A patrocladogram is a cladistic branching pattern that has been precisely modified by use of patristic distances (i.e., divergences between lineages); a type of phylogram. The patristic distance is defined as, "the number of apomorphic step changes separating two taxa on a cladogram," and is used exclusively to determine the amount of divergence of a characteristic from a common ancestor. This means that cladistic and patristic distances are combined to construct a new tree using various phenetic algorithms. The purpose of the patrocladogram in biological classification is to form a hypothesis about which evolutionary processes are actually involved before making a taxonomic decision. Patrocladograms are based on biostatistics that include but are not limited to: parsimony, distance matrix, likelihood methods, and Bayesian probability. Some examples of genomically related data that can be used as inputs for these methods are: molecular sequences, whole genome sequences, gene frequencies, restriction sites, distance matrices, unique characters, mutations such as SNPs, and mitochondrial genome data.
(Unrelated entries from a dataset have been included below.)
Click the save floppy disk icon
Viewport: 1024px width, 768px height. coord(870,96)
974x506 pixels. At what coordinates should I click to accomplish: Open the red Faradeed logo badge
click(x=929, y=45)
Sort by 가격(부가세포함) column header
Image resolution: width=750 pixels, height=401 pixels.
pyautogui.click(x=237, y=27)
==Cautions with patrocladogram usage==

Patrocladograms are graphs that assert hypotheses of similarity whereas phylogenetic trees are graphs that assert hypotheses of common ancestry. When a patrocladogram does not logically match with a comparable phylogenetic tree hypothesis it should not be used to define monophyletic groups. The usage of patrocladograms can skew interpretations of novel evolution or depict homologous traits as homoplastic.

==Programs for patrocladogram analysis==

Most phylograms are saved in some variant of the Newick format such as: PAUP*, MEGA, Molecular Evolutionary Genetics Analysis, Clustal, PHYLIP, or Nexus file. These various versions of the Newick format can then be used as an input for patristic distances in patrocladogram formation. There are two widely used pieces of software; one is used for analyzing patristic distance, and the other for creating a viewable patrocladogram.

See both programs below:

===PATRISTIC===
Patristic is a Java program that uses different tree files as input and computes their patristic distances. Patristic allows saving and editing those distances. Patristic provides different graphic views of the results as well as the possibility to save them in the CSV format for building graphics using Excel.

===RAMI===
RAMI uses branch lengths to create clusters which can then be visualized as a patrocladogram.